* _Aim_
Copy every line of the records below, requests included, but increase each coordinate in the answers by 139. Leave out the pictures.

── Data entries ──

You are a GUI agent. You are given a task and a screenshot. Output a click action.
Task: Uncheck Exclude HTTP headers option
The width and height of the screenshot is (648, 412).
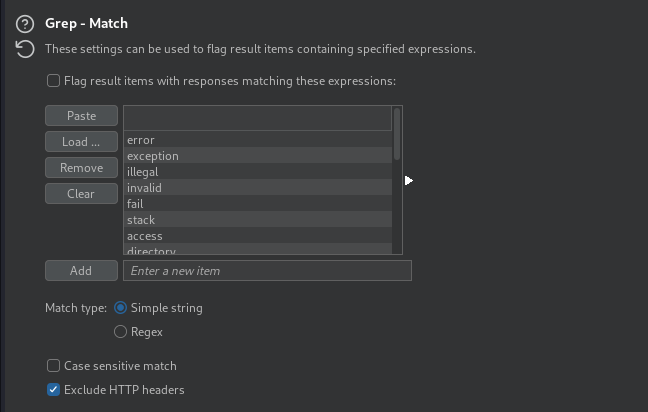pos(53,390)
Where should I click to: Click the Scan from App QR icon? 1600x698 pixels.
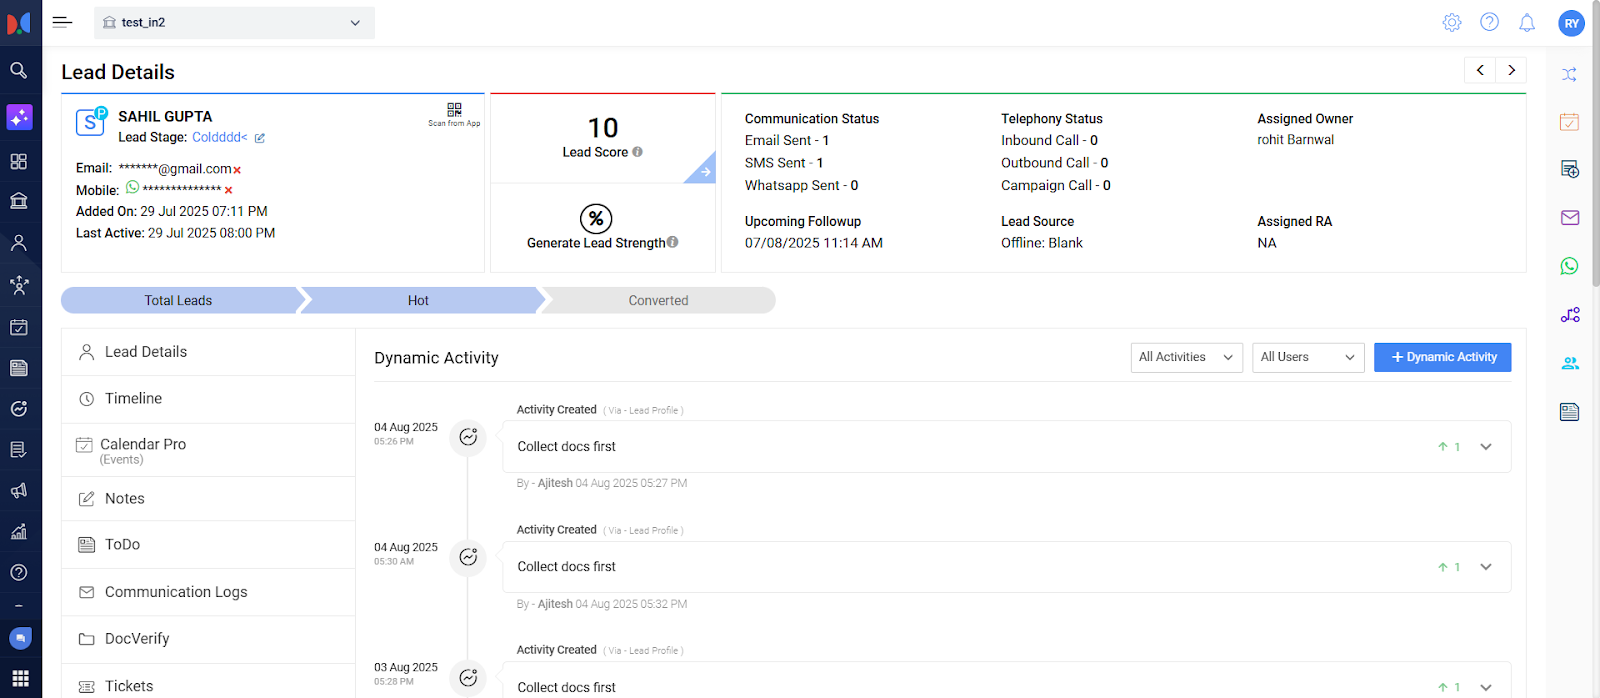pos(454,110)
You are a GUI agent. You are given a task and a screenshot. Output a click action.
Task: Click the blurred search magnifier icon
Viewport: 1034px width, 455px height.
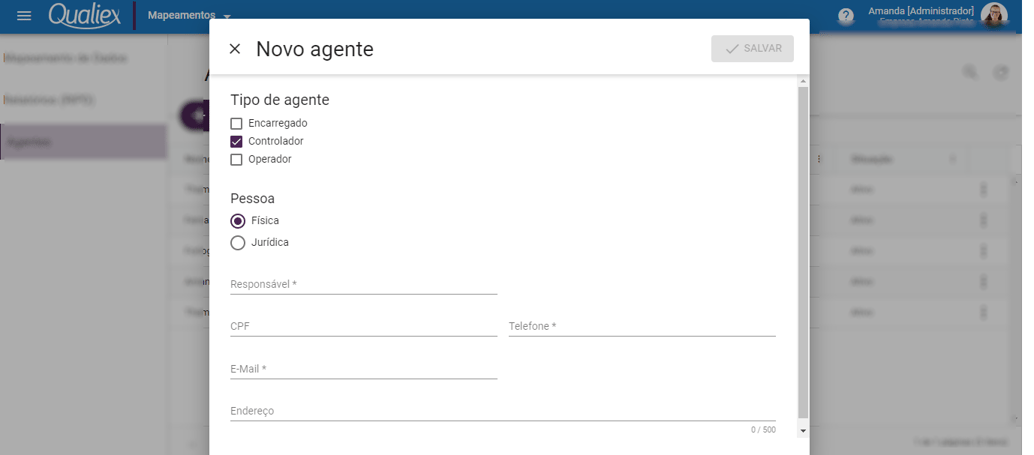970,73
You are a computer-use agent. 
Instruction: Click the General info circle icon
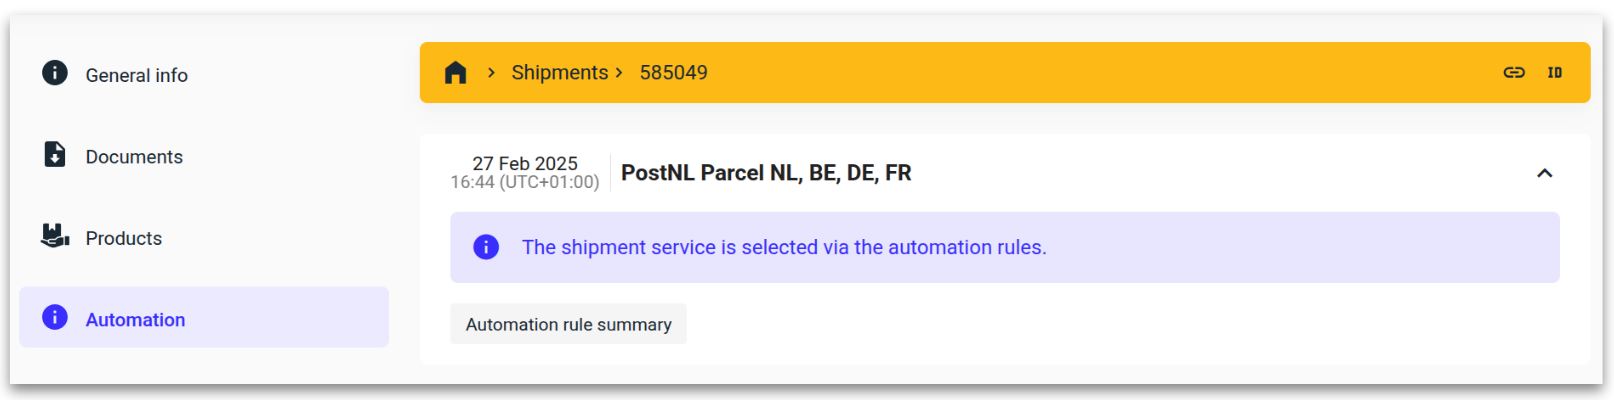point(55,73)
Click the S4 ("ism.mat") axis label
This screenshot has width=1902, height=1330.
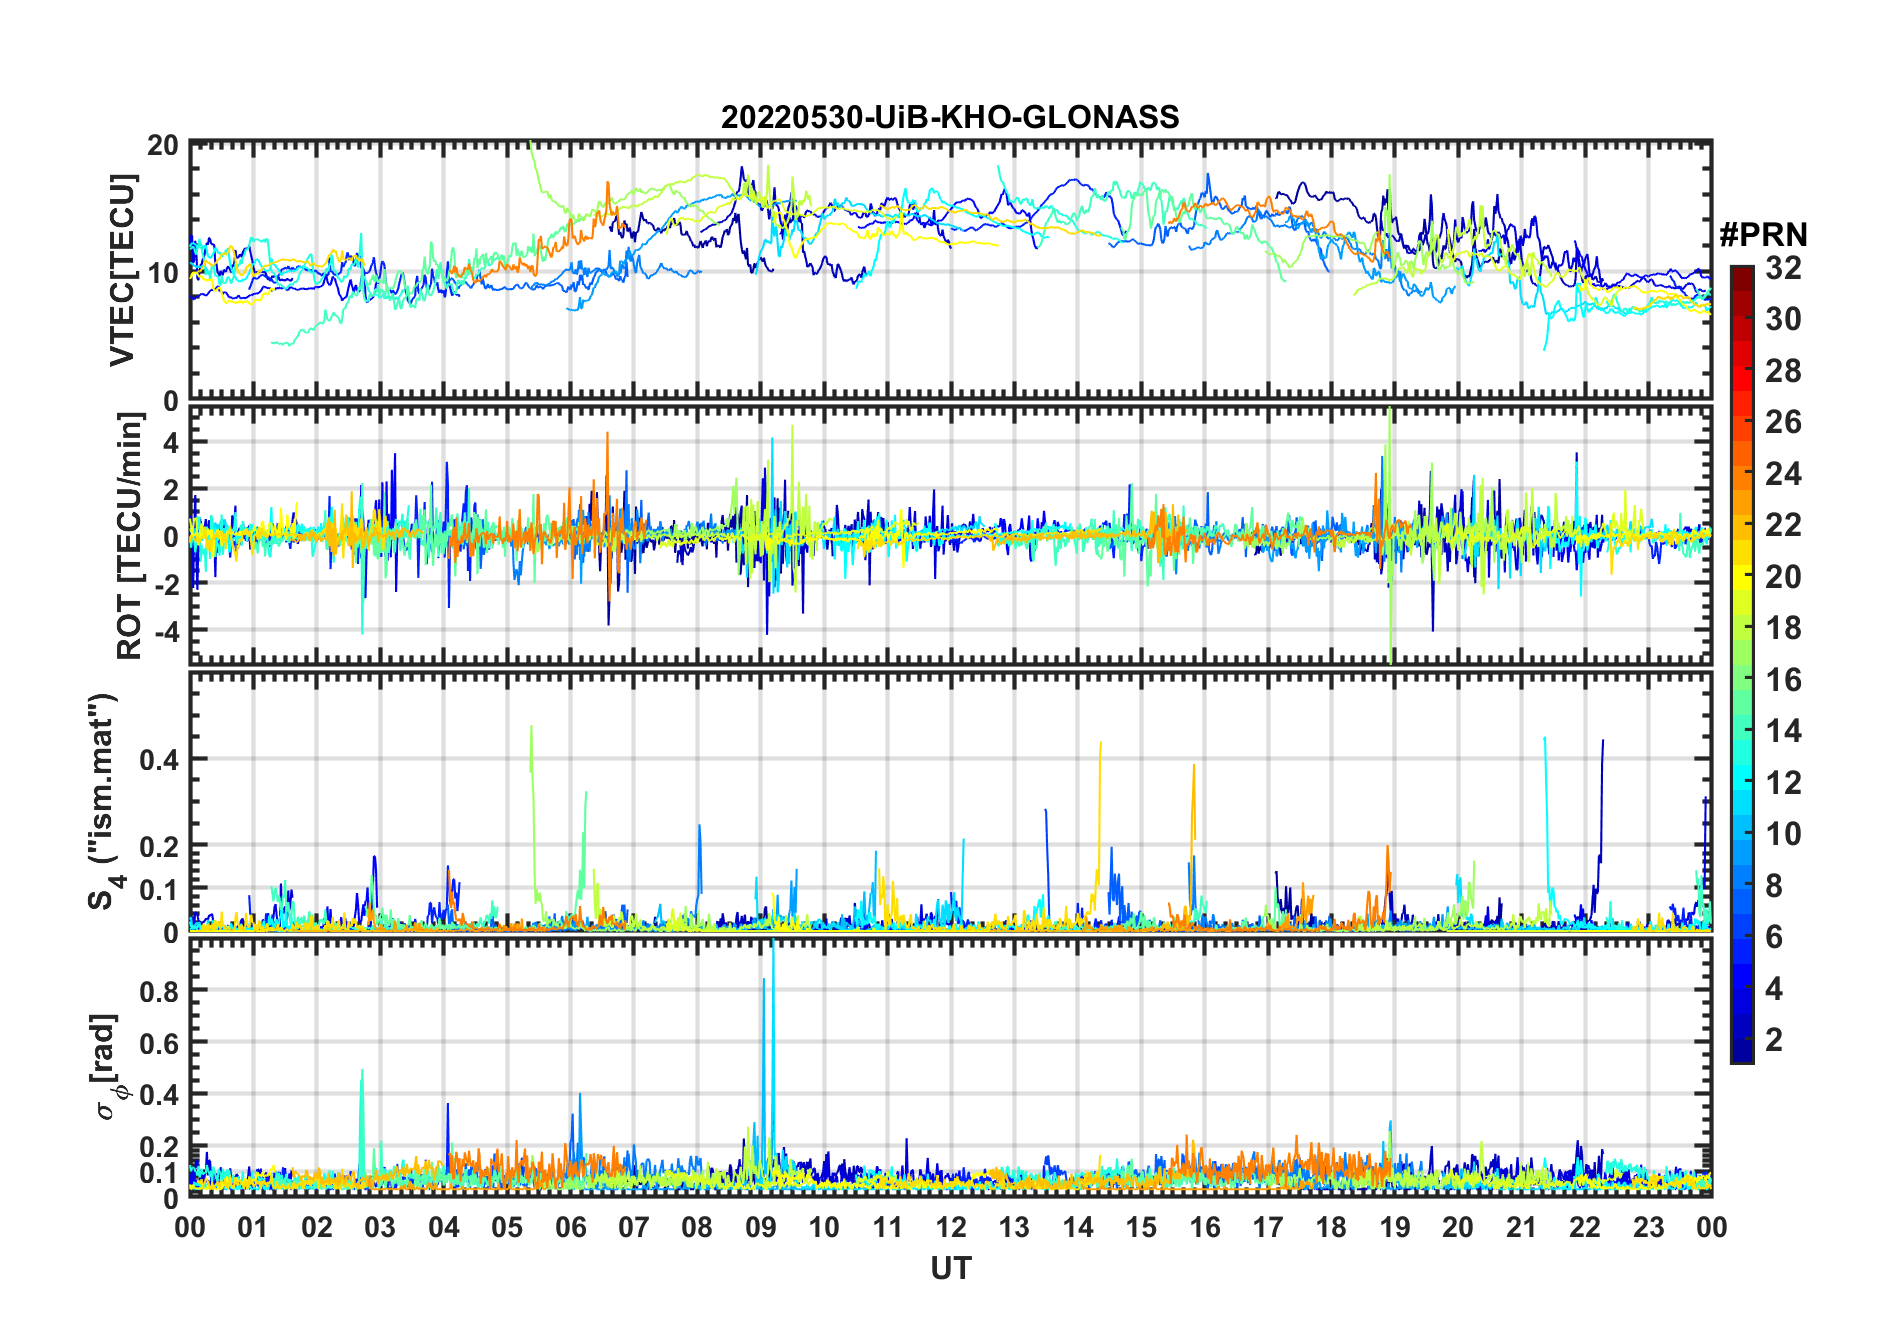coord(105,802)
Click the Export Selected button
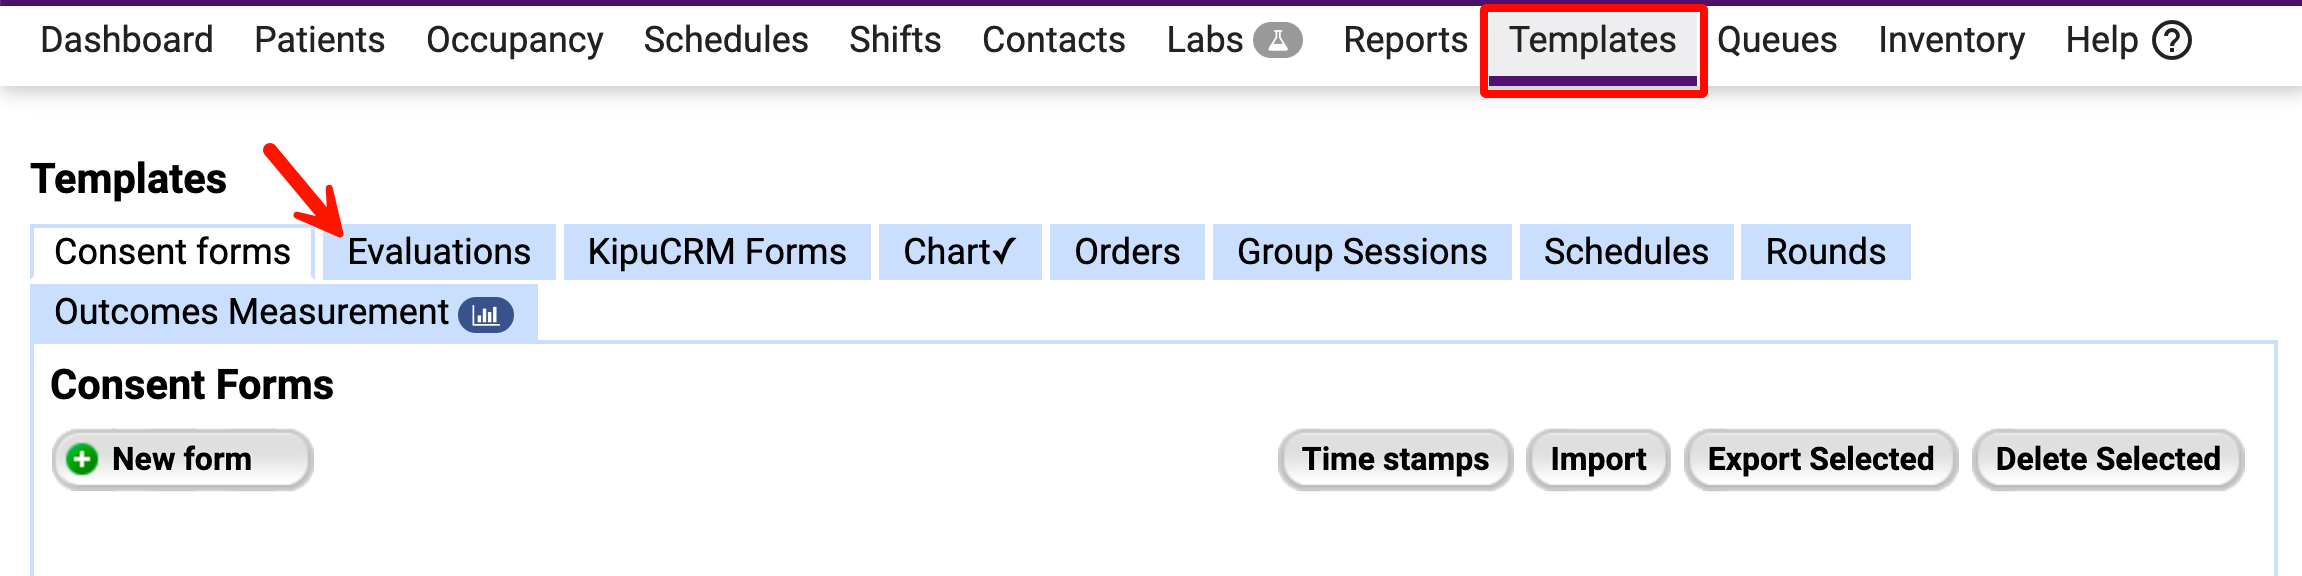 [x=1820, y=459]
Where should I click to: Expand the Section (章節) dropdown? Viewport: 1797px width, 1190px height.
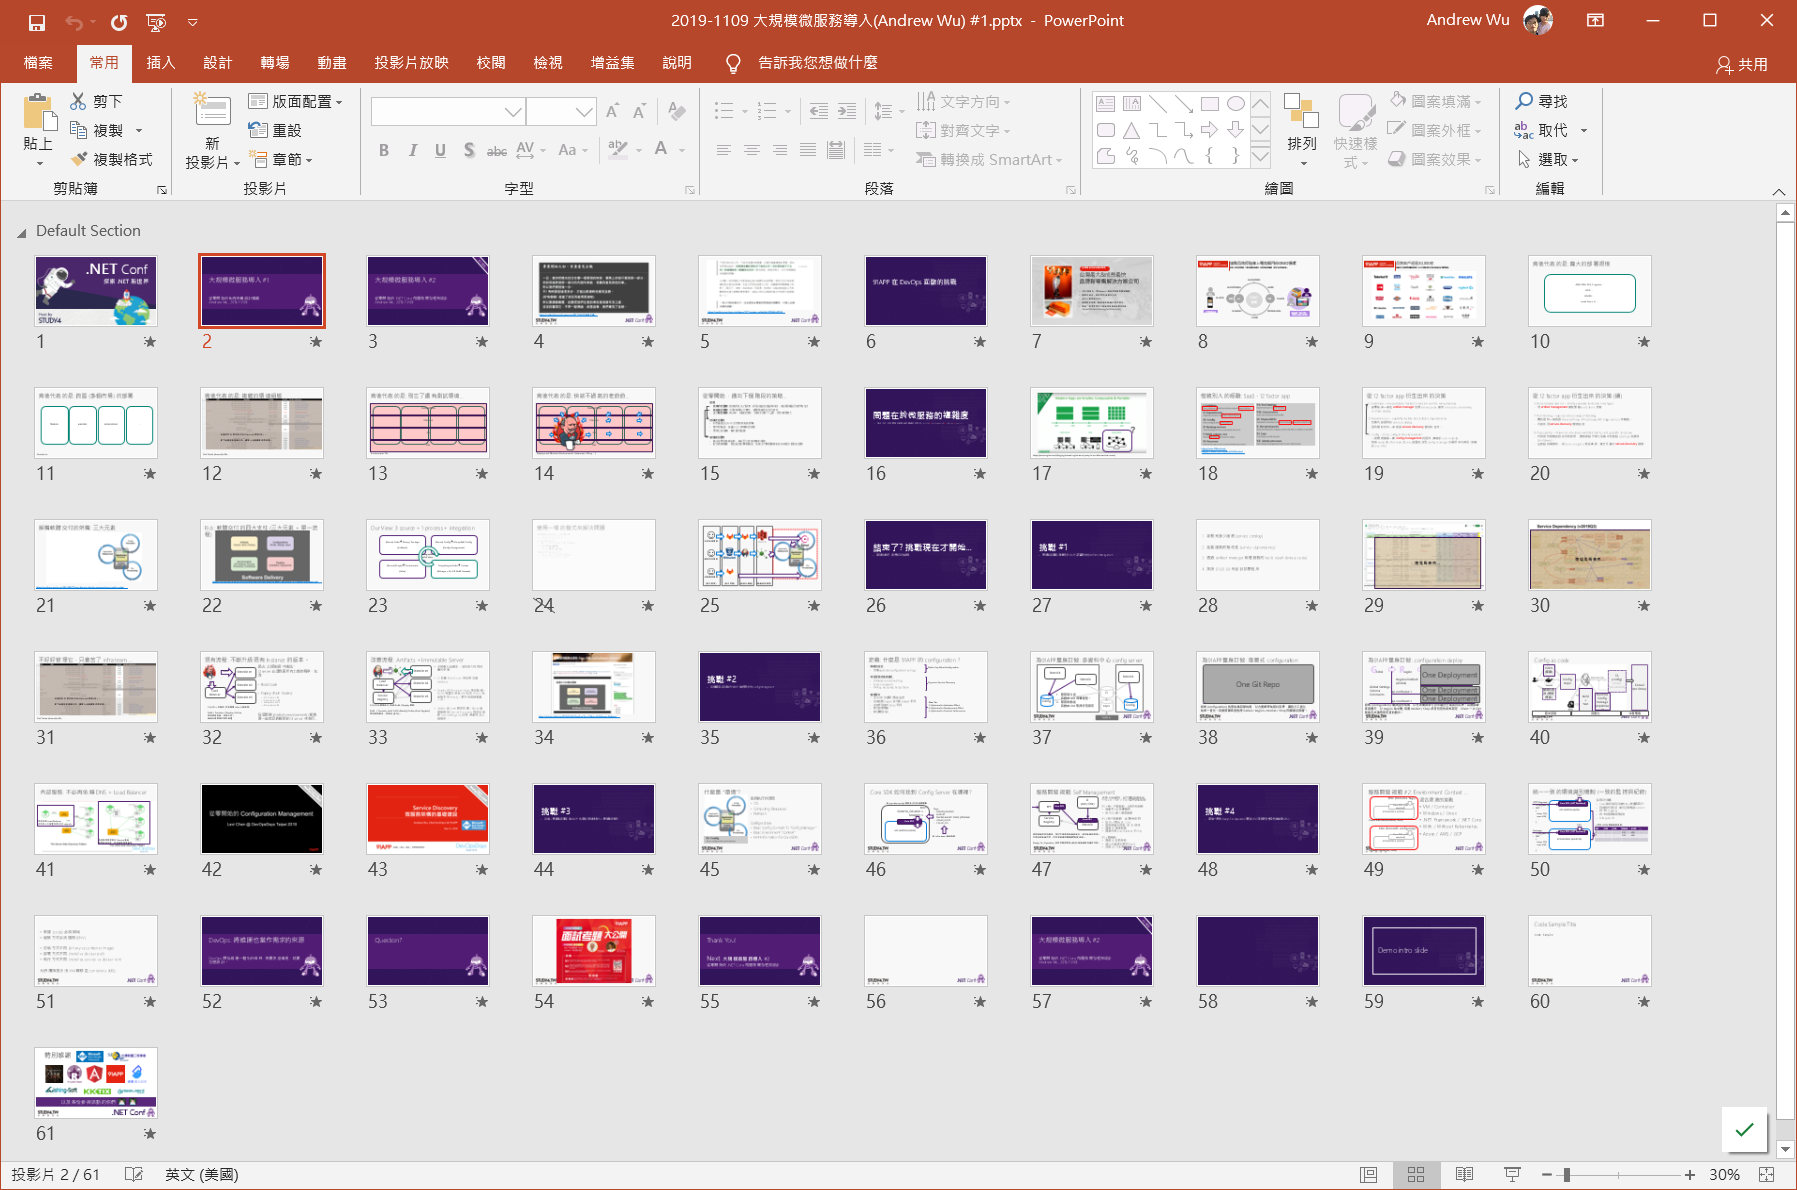281,159
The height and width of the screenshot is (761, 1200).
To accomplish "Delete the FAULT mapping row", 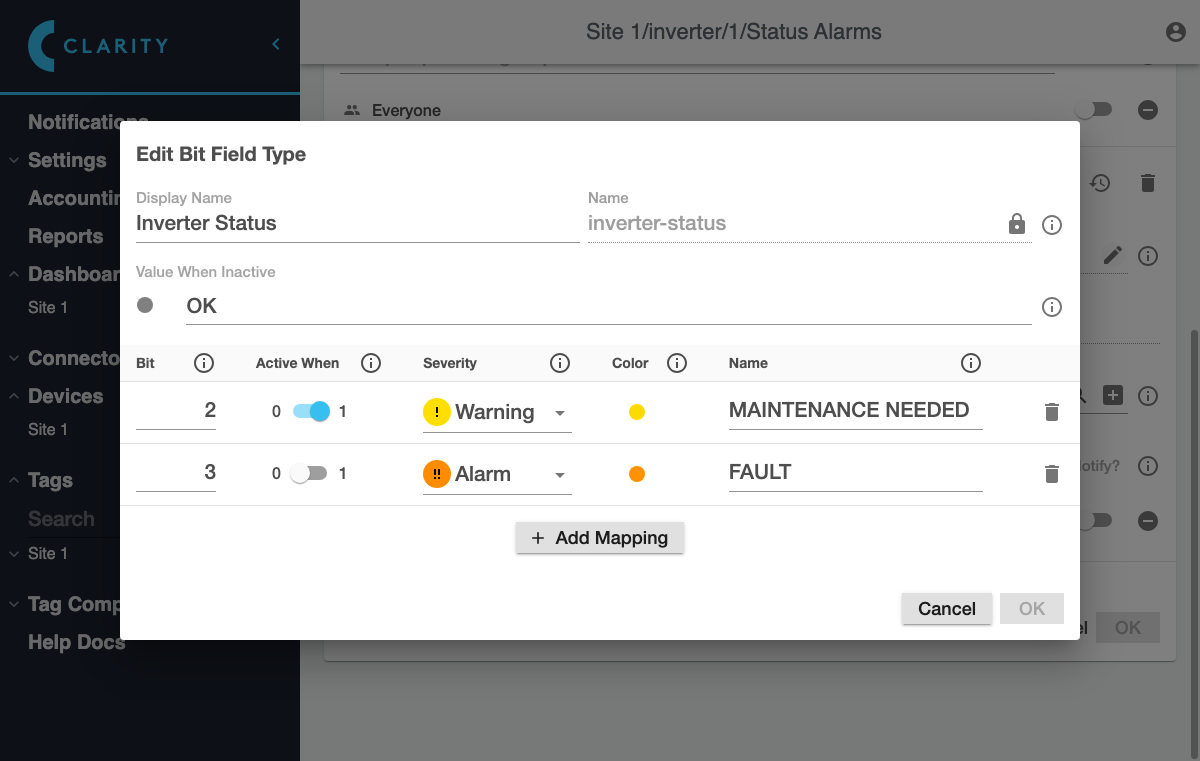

───

* _Result of this exercise_
You are a GUI agent. You are given a task and a screenshot. Output a click action.
Task: Uncheck Exclude HTTP headers option
The width and height of the screenshot is (648, 412).
pos(192,529)
Where should I click to: Click the Scan from App QR icon? 1600x698 pixels.
pos(593,249)
You are a GUI agent. You are given a task and a screenshot. Output a click action.
Task: Click the blurred search magnifier icon
Viewport: 1034px width, 455px height.
1109,212
You are a computer-use agent. 
Instruction: Click the General info circle icon
point(194,212)
Click the S4 ("ism.mat") axis label
This screenshot has width=1902, height=1330.
coord(244,941)
Click the Export Selected button
 [x=1959, y=598]
Where should I click to: Expand the Section (章節) dropdown? Viewport: 1797px width, 1190px height.
420,298
The height and width of the screenshot is (761, 1200).
To accomplish "Delete the FAULT mapping row", 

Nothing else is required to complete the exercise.